§ **Task to carry out**:
Every line from the first record below down to the line that includes "You are a GUI" must be reproduced exactly; the pictures are not.

:: Listed records

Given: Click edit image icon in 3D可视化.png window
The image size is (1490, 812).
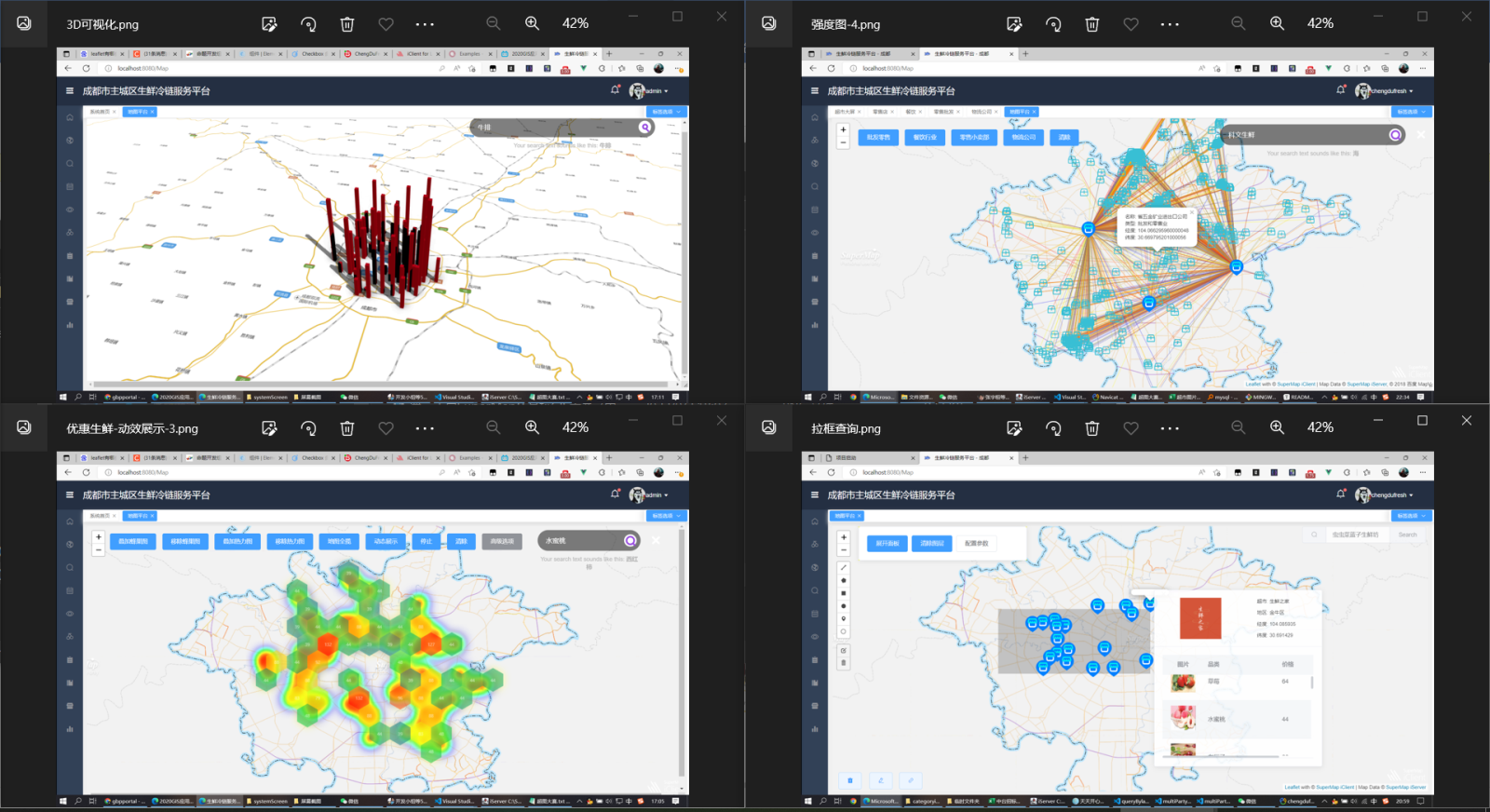Looking at the screenshot, I should click(x=269, y=24).
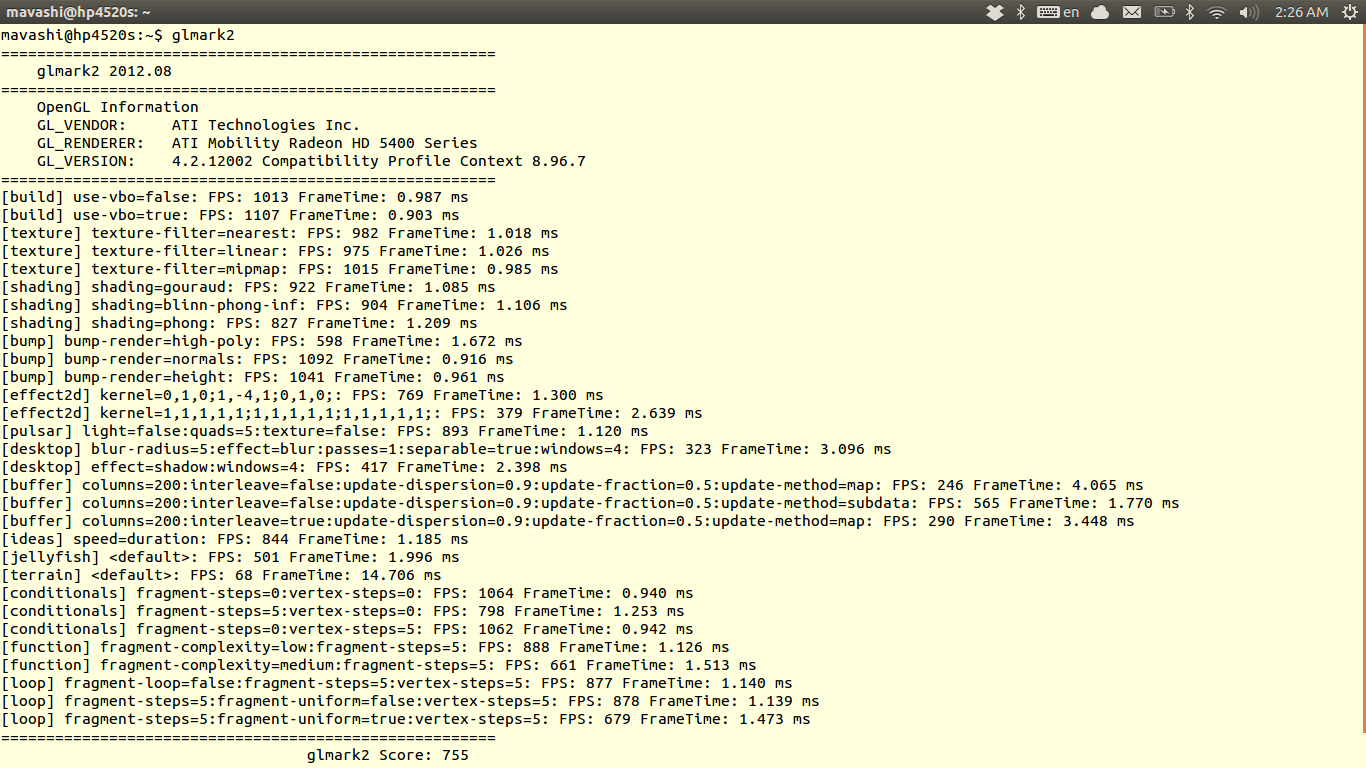Open the Dropbox indicator in the top panel
The width and height of the screenshot is (1366, 768).
tap(994, 12)
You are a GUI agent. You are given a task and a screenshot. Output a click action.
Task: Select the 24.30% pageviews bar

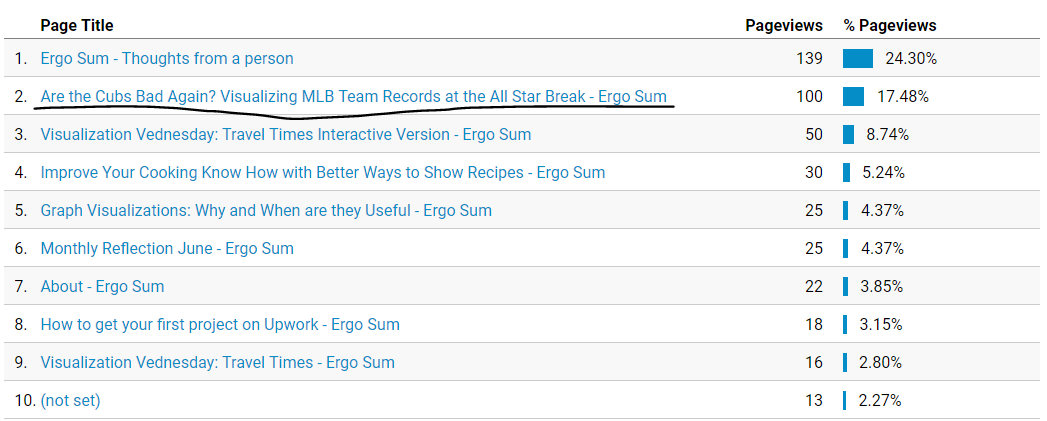[x=858, y=59]
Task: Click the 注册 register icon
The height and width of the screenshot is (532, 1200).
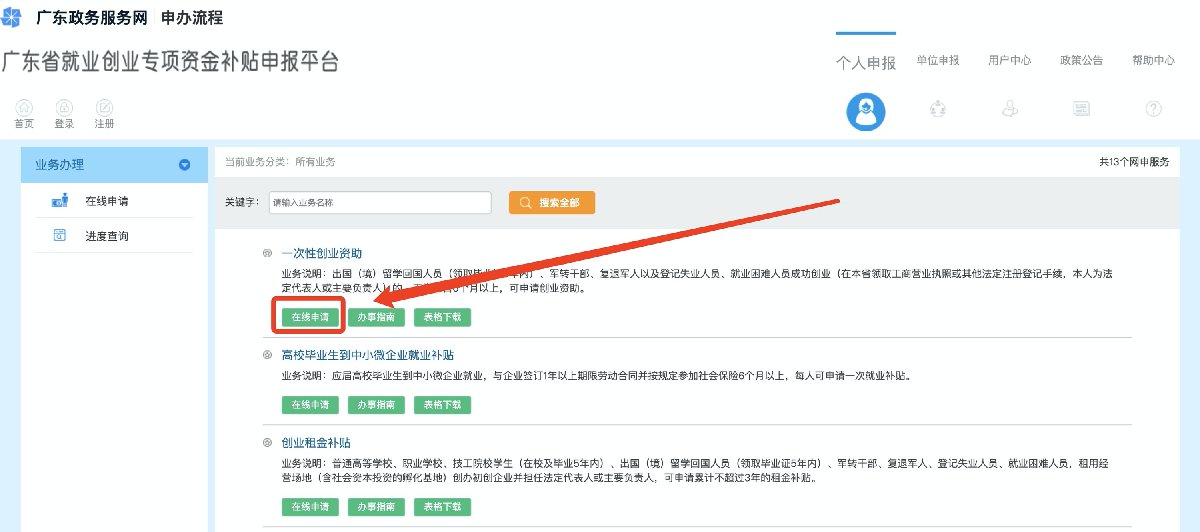Action: tap(104, 108)
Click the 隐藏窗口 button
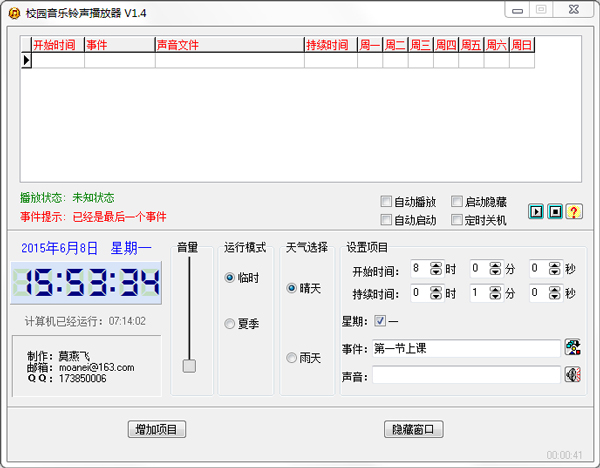The image size is (600, 468). [x=413, y=429]
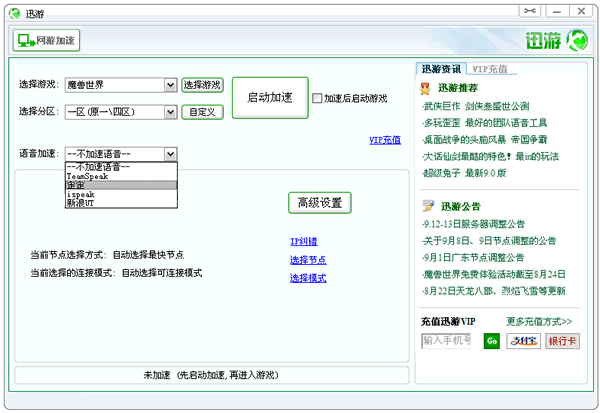
Task: Click the 迅游公告 notice icon
Action: click(x=427, y=207)
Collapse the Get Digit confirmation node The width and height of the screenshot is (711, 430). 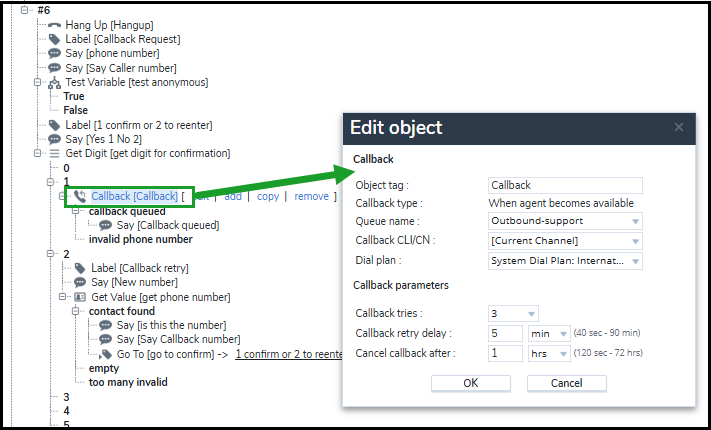[x=38, y=153]
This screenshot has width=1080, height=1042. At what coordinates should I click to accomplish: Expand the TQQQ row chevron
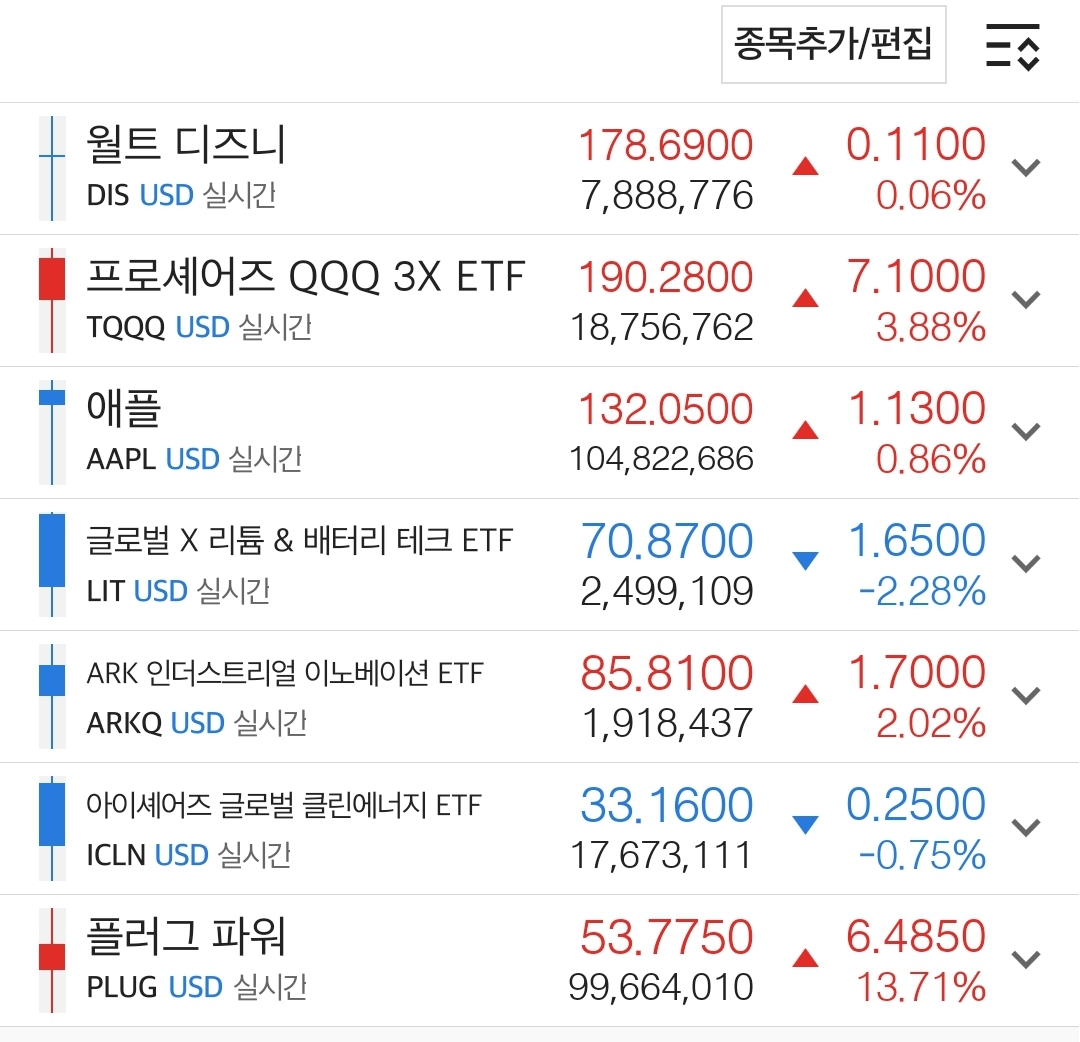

::::

§ **Your solution**:
Given: Click edit image icon in 3D可视化.png window
The image size is (1490, 812).
Looking at the screenshot, I should click(x=269, y=24).
Open the Dropbox indicator in the top panel
The width and height of the screenshot is (1366, 768).
tap(994, 12)
You are a GUI agent. You are given a task and a screenshot. Output a click action.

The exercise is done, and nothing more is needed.